- _Task details_
Copy the records word for word, beginning at the line that contains "How do I perform: Select" and stopping after the last line of the records. Include both of those lines, and leave the pictures out of your copy.

— start of Source records —

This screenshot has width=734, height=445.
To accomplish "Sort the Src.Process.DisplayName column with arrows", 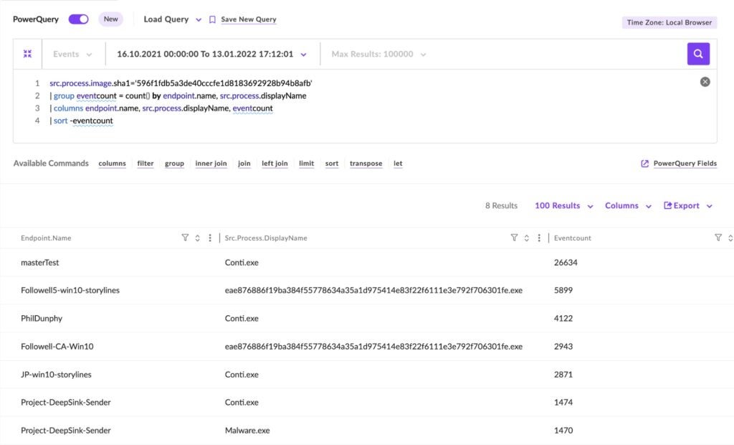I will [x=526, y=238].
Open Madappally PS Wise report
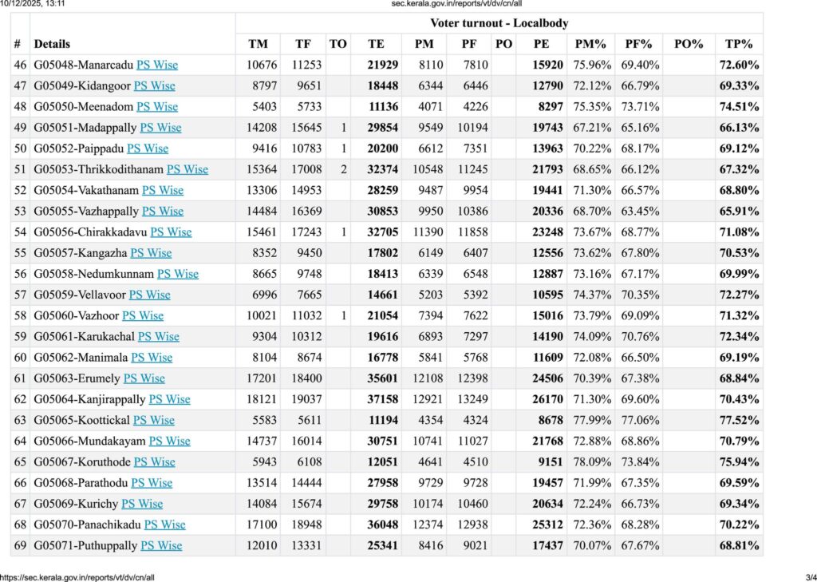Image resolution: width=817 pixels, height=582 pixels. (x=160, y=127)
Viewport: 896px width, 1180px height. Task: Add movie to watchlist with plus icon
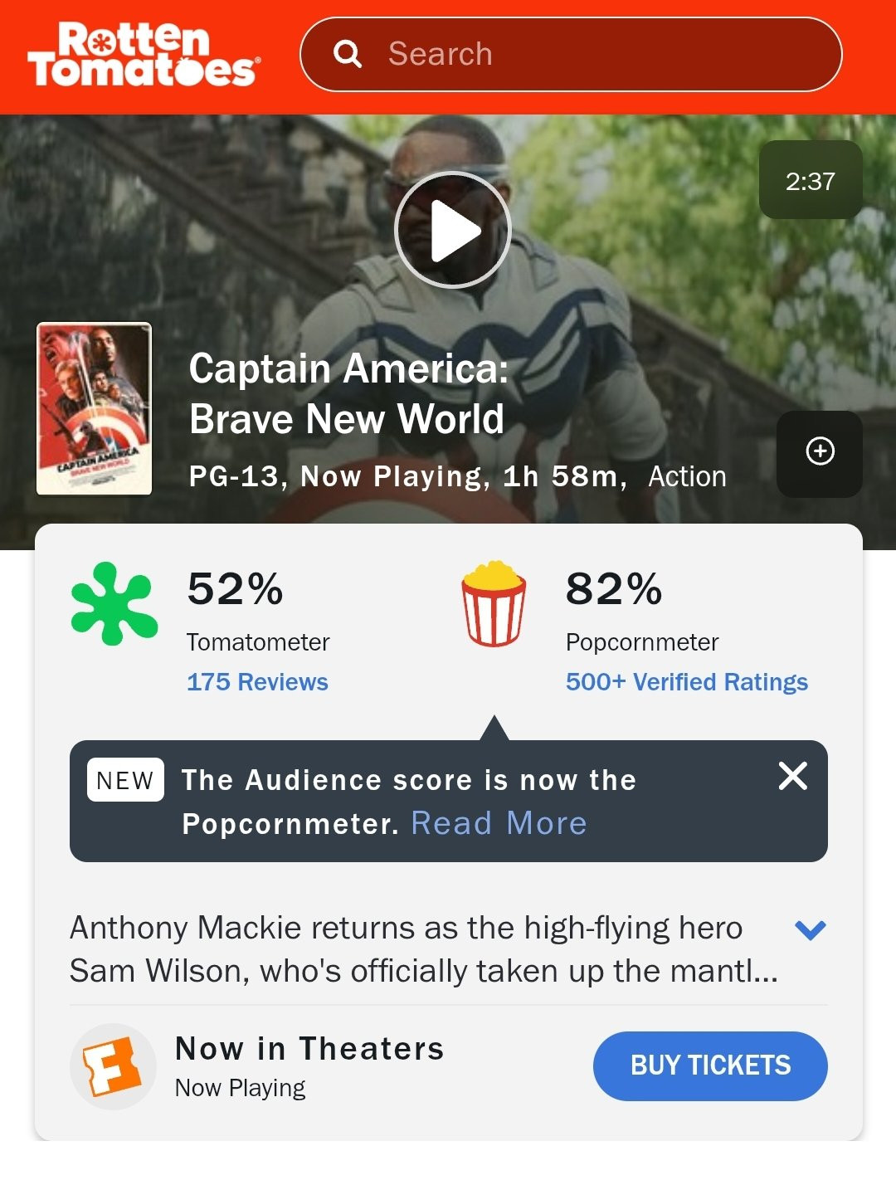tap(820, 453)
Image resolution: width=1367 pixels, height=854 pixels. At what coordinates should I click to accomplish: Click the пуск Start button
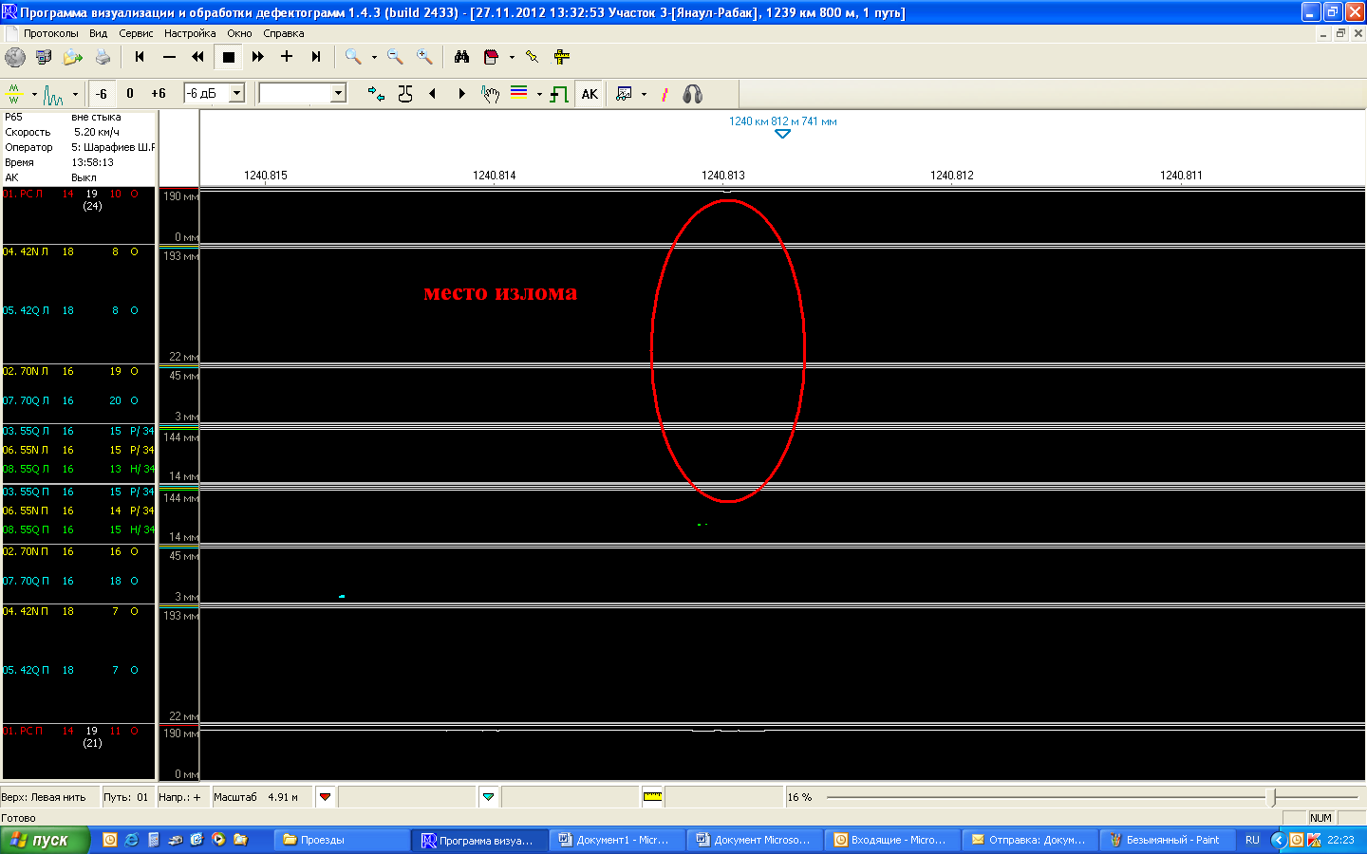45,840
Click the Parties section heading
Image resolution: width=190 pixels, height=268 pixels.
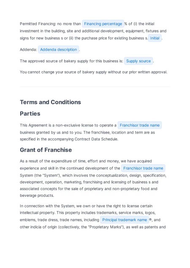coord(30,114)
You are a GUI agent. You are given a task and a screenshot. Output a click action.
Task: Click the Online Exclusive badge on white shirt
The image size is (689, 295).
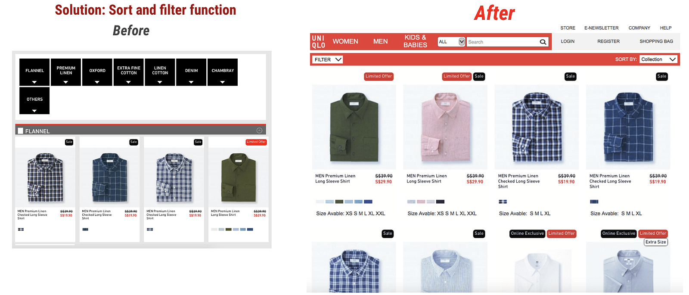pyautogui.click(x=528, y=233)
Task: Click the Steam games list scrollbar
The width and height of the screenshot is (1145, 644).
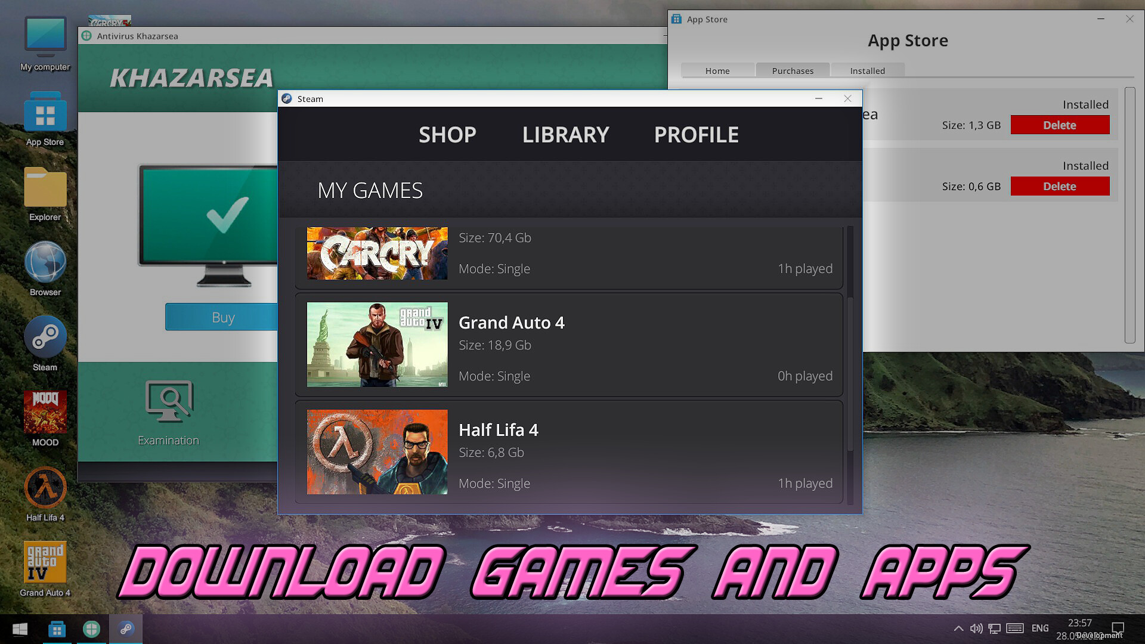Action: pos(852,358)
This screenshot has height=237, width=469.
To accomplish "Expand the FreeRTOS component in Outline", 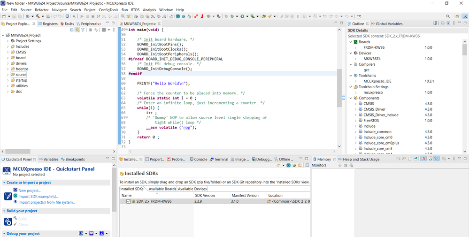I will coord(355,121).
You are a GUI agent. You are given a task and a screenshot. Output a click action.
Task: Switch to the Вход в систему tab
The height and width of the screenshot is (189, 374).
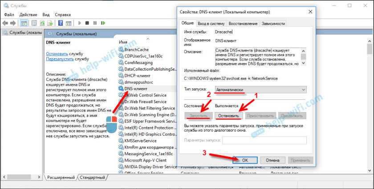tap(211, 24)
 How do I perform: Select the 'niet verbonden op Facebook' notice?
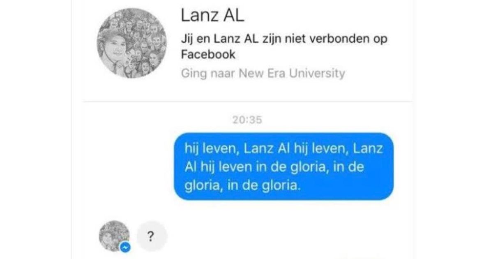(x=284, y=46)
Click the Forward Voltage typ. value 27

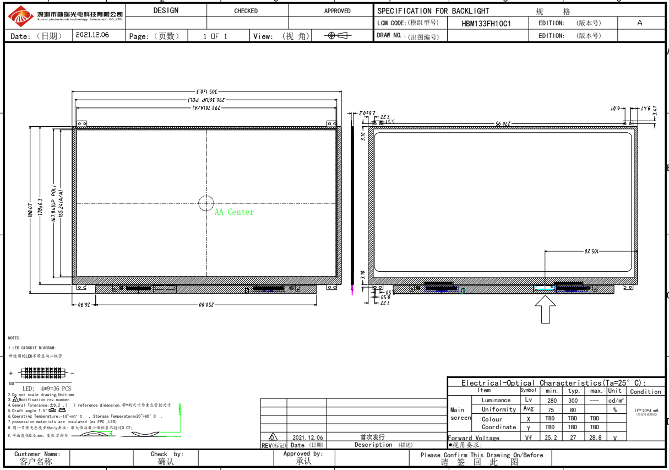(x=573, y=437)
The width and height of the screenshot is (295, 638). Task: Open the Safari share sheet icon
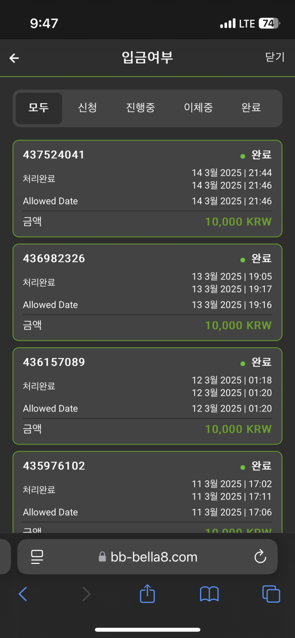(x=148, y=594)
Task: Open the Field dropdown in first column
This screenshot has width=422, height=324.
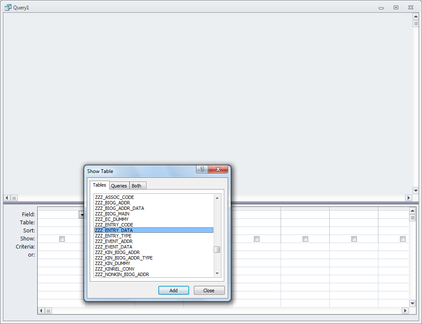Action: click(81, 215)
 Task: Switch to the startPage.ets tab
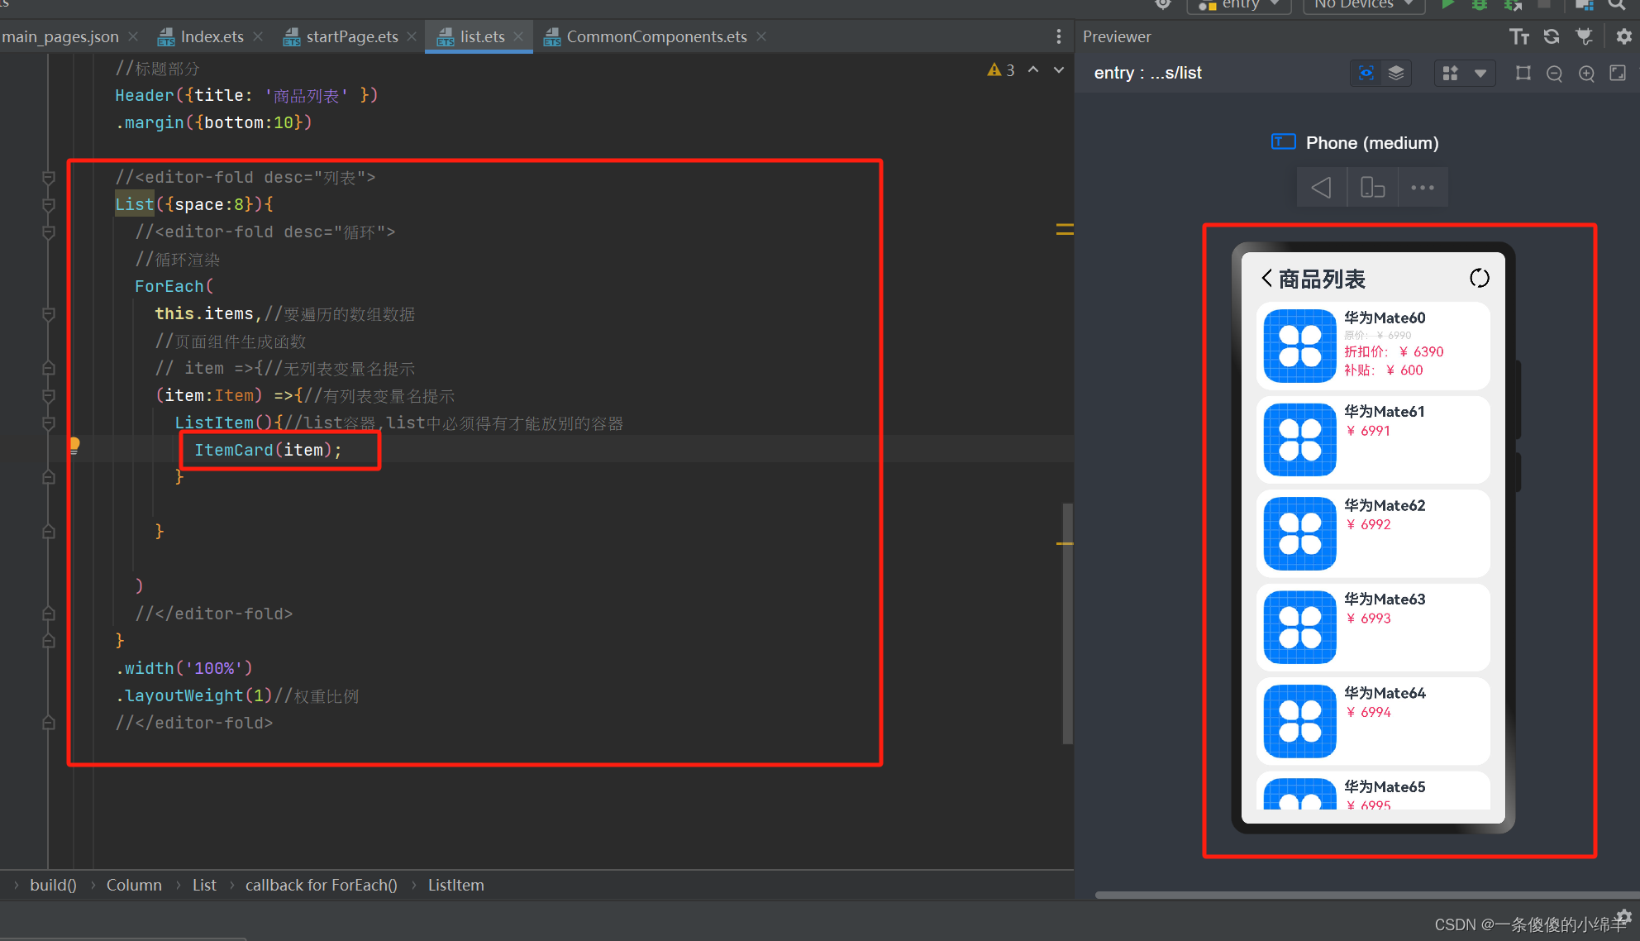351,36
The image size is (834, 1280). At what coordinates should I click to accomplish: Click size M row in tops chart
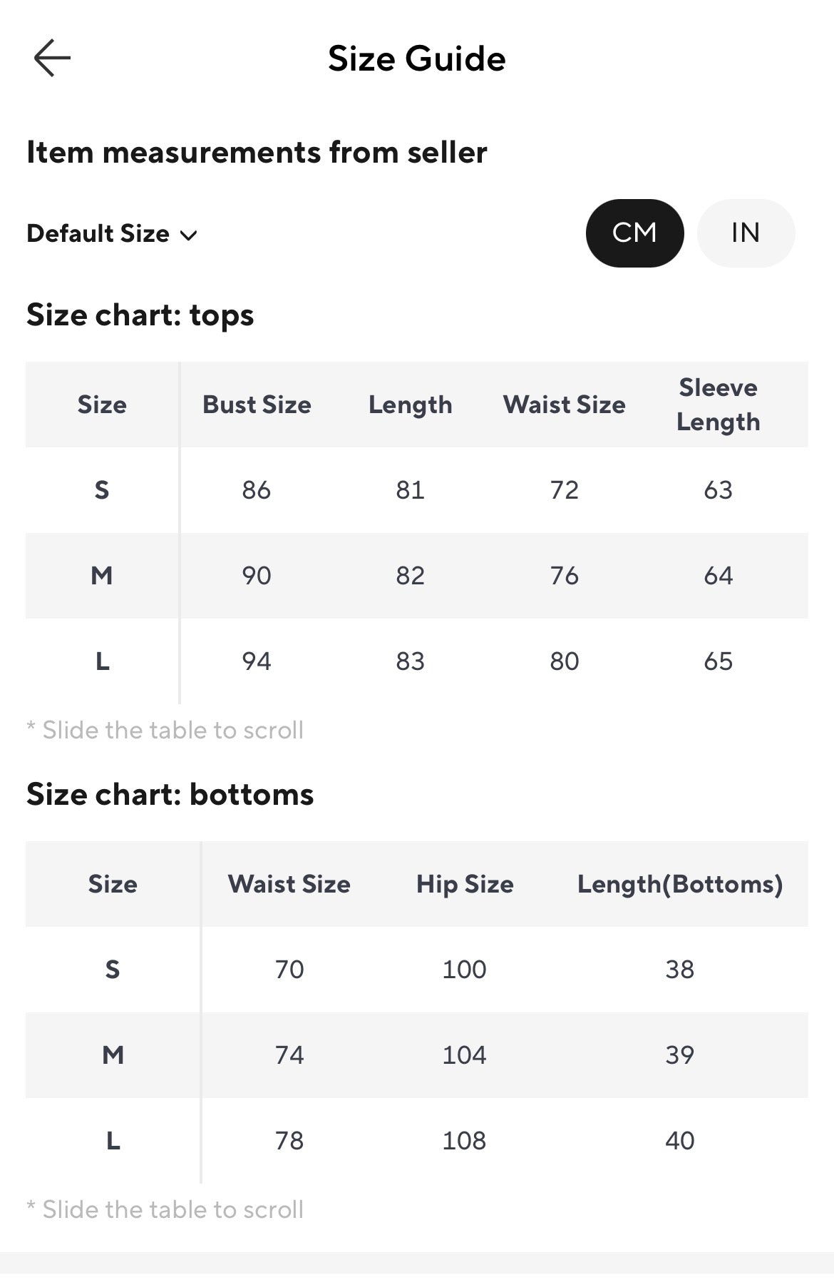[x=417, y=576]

— end of Source records —

- _Full output_
 How do I perform: Select the 'niet verbonden op Facebook' notice?
(x=284, y=46)
Click the Forward Voltage typ. value 27

(x=573, y=437)
The width and height of the screenshot is (295, 638). Task: Open the Safari share sheet icon
(x=148, y=594)
Task: Open the Field dropdown in first column
This screenshot has width=422, height=324.
Action: click(81, 215)
 Task: Switch to the startPage.ets tab
351,36
The image size is (834, 1280). At what coordinates should I click to accomplish: Click size M row in tops chart
[x=417, y=576]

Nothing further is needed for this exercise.